Max est à la fois l'ovni et le roman choc de la production jeunesse de cette année. Assez impressionnant, il ne plaira pas à tout le monde et il ne faudra pas le mettre entre toutes les mains.


Le programme Lebensborn, ça vous dit quelque chose ? C'est ce que Himmler avait mis au point pour peupler l'Europe d'Aryens. On choisissait les femmes les plus blondes, les plus grandes, les plus belles, aux yeux les plus claires, à la peau la plus blanche. On les mettait dans des chambres avec des soldats allemands triés, eux aussi, sur le volet et, neuf mois plus tard, on récoltait les futurs représentants de la race suprême que l'on élevait dans des heim. Plus tard, on enleva aussi les enfants Polonais qui pourraient faire l'affaire, histoire de grossir les rangs. À six ans, les gamins intégraient des Napola, sorte d'école militaire pour enfants, où on leur enseignait à être forts, combattifs et obéissants, avant de les envoyer au front dès seize ans. Ou bien, de beaux couple d'Allemands les adoptaient, les plus hauts placés dans la société ayant l'embarras du choix, les demandes d'adoption des gens normaux étant jetées quasi automatiquement.


« Notre Führer bien-aimé a dit : « Nous devons construire un monde nouveau ! Le jeune Allemand du futur doit être souple et élancé, vif comme un lévrier, coriace comme du cuir et dur comme de l'acier de Krupp ! »

= = = = =

* Consigne: Veuillez extraire tel quel, dans le document source, le passage qui commence par les mots contenant « Max est à la » et se termine par « toutes les mains. ».

= = = = =

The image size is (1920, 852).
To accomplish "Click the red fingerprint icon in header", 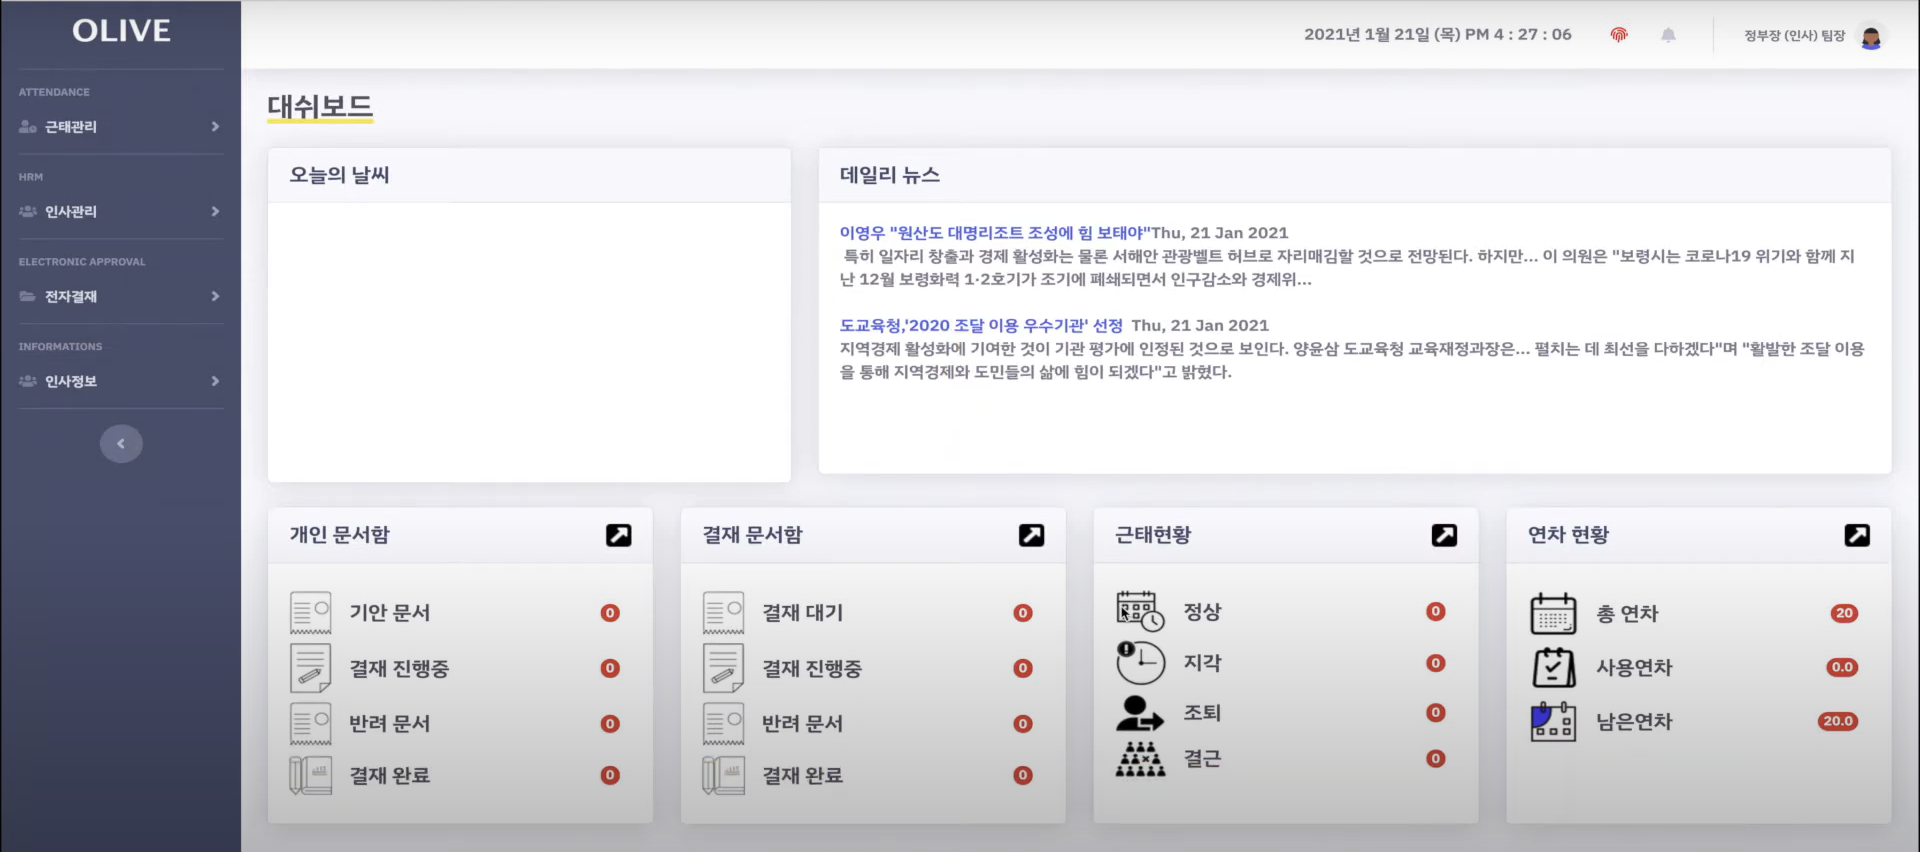I will [x=1619, y=35].
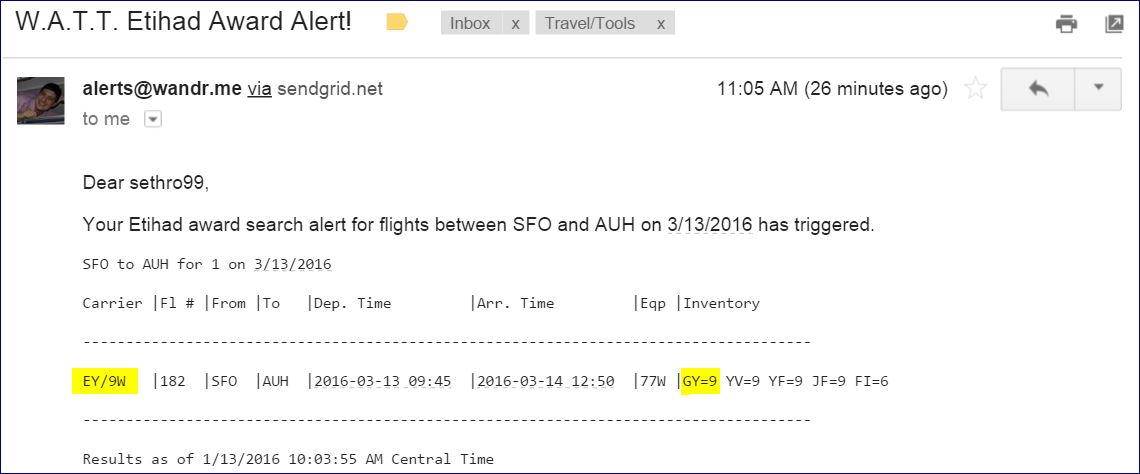Click the sender's profile photo

[41, 100]
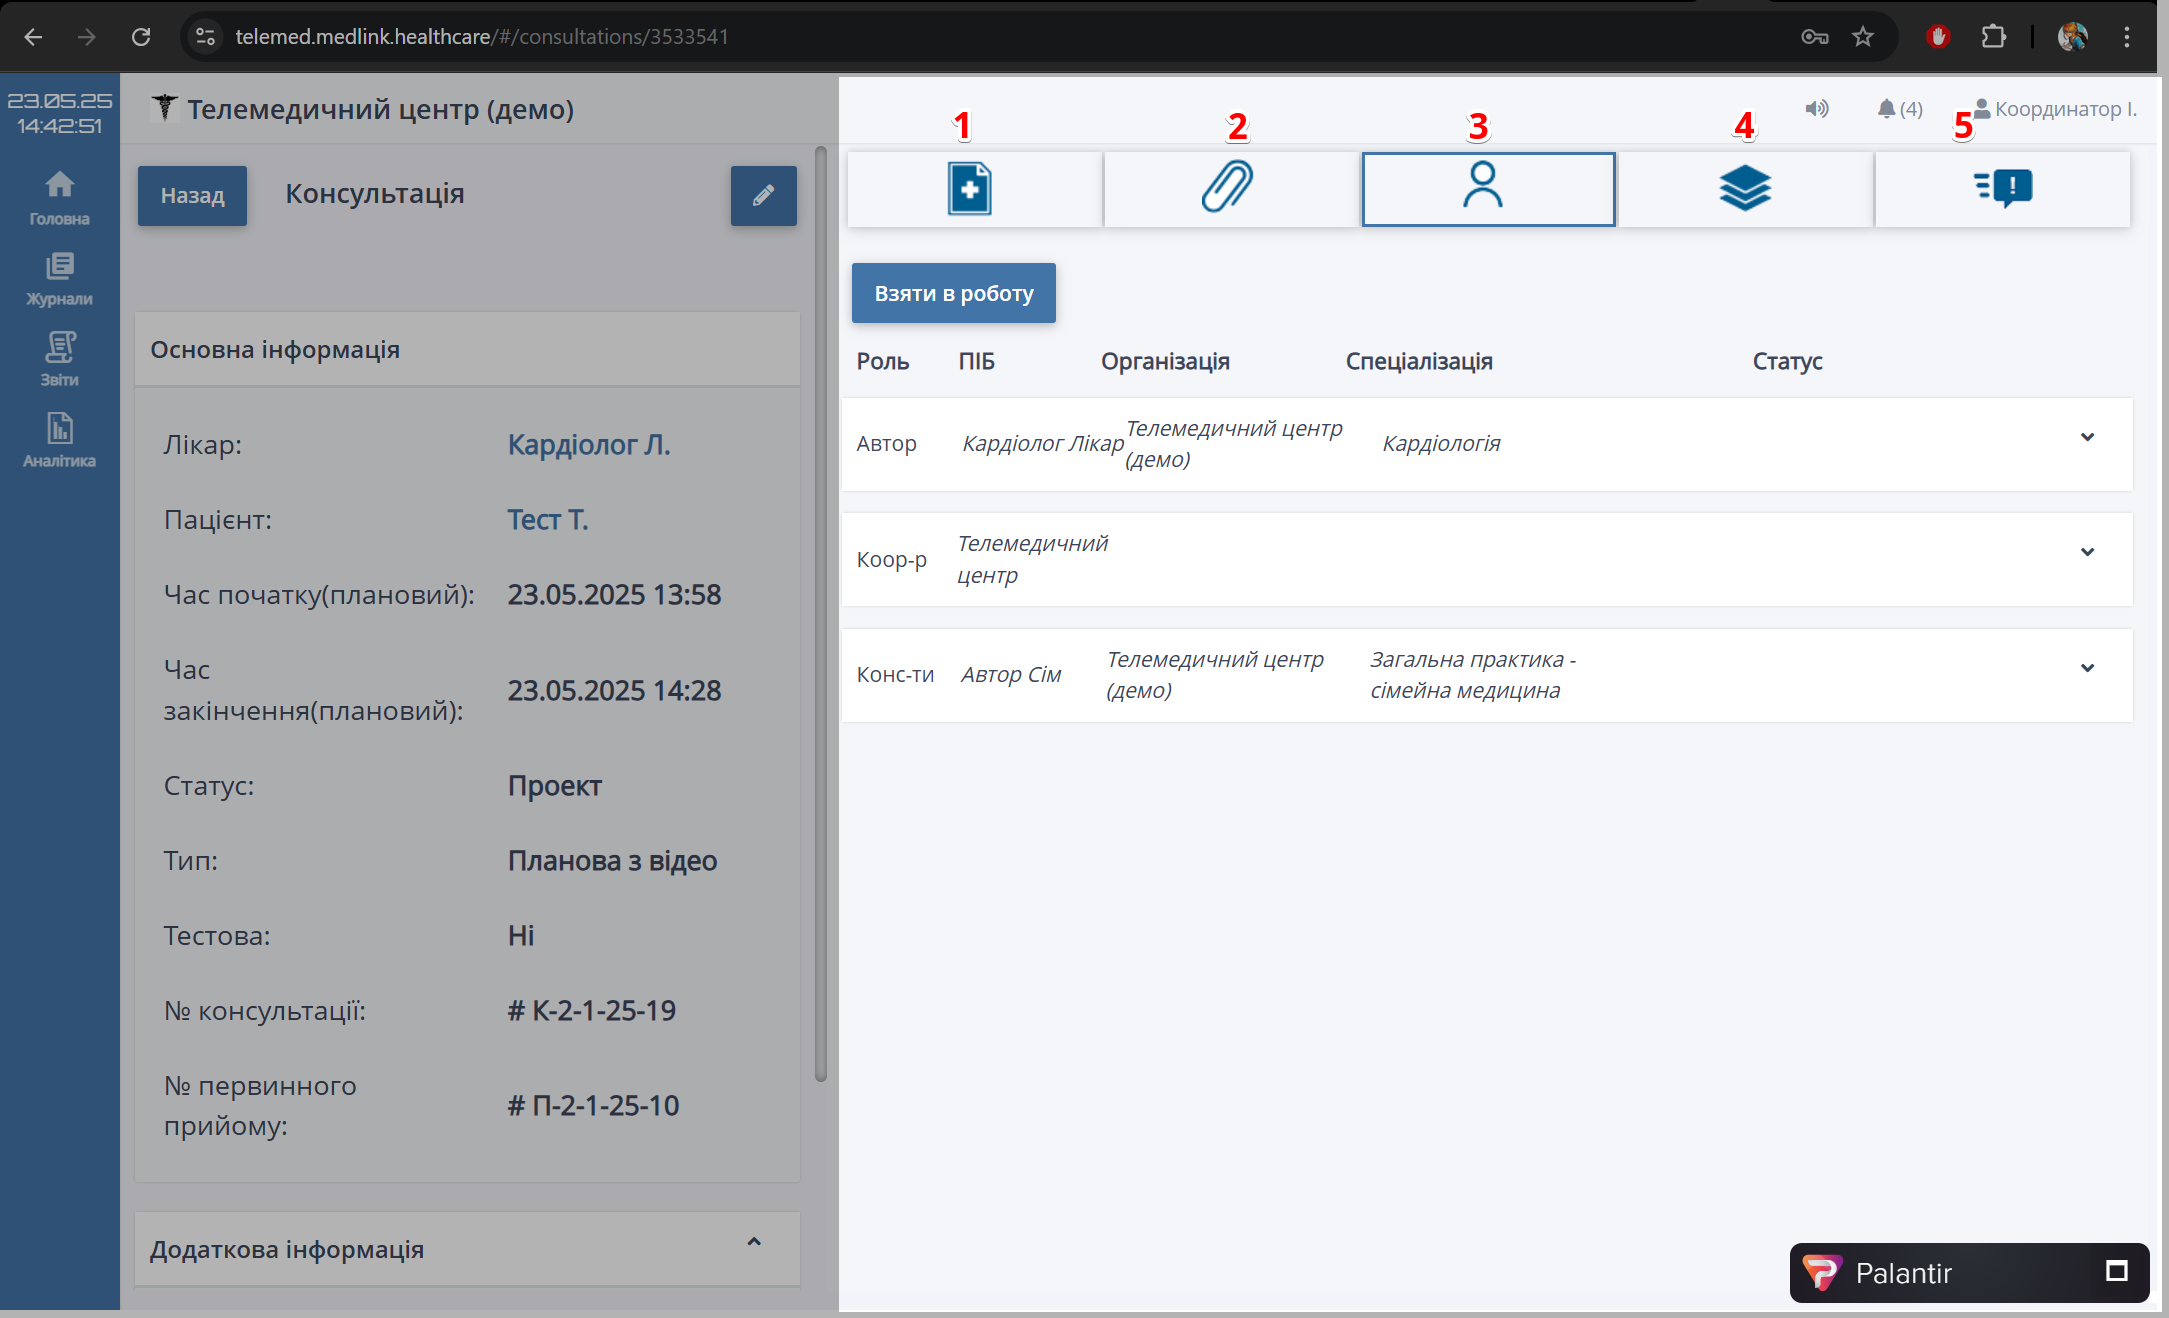Select the participants person tab
This screenshot has width=2169, height=1318.
click(x=1483, y=188)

= = = = =

* Réponse:
Max est à la fois l'ovni et le roman choc de la production jeunesse de cette année. Assez impressionnant, il ne plaira pas à tout le monde et il ne faudra pas le mettre entre toutes les mains.